Dans un livre sur l’Europe paru le 16 septembre 2021 en Italie, le pape émérite Benoît XVI alerte dans un texte introductif sur le saut anthropologique des dernières décennies durant lesquelles le monde contemporain a cessé de souscrire au lien entre sexualité et fécondité et de croire en l’origine sacrée de l’homme. Une analyse partagée et saluée explicitement par le pape François qui signe la préface de l’ouvrage.
«Avec la légalisation du «mariage homosexuel» dans seize États européens, le thème du mariage et de la famille a pris une nouvelle dimension qui ne peut certainement pas être ignorée». Telle est la première phrase du texte inédit du pape émérite Benoît XVI introduisant l’ouvrage La Vera Europa, identità e missione (La vraie Europe, identité et mission), paru le 16 septembre aux éditions Cantagalli.

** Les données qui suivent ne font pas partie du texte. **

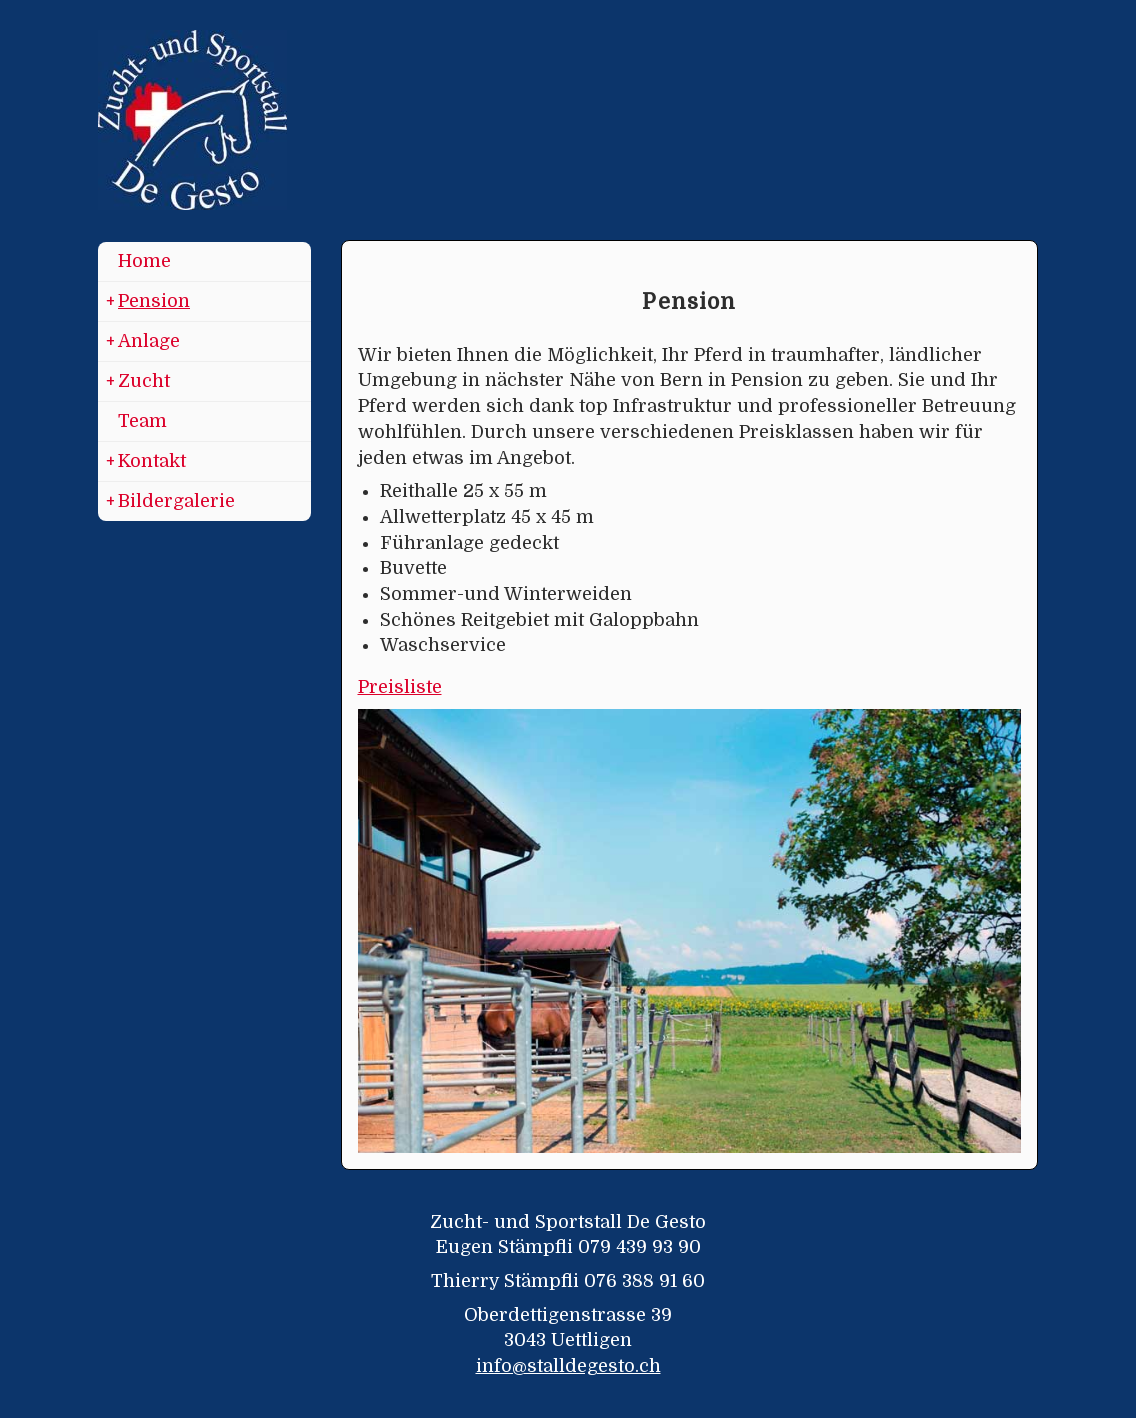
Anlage (143, 342)
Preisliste (400, 687)
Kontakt (146, 462)
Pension (148, 302)
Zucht (138, 382)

Le livre de 264 pages est le troisième volume d’un projet éditorial qui rassemble une sélection des textes de Joseph Ratzinger – Benoît XVI. Les deux précédents ouvrages avaient également été préfacés par le pape François.
L’existence de l’homme – en tant que mâle et femelle – est ordonnée à la procréation
Dans son texte d’un peu plus de deux pages envoyé à l’éditeur en avril dernier – a appris I.MEDIA-, Benoît XVI dresse un raisonnement en quatre temps. D’abord, il explique que «le «mariage homosexuel» est en contradiction avec toutes les cultures de l’humanité qui se sont succédées jusqu’à présent». Jamais auparavant n’avait été remis en question le fait que «l’existence de l’homme – en tant que mâle et femelle – [était] ordonnée à la procréation », insiste-t-il.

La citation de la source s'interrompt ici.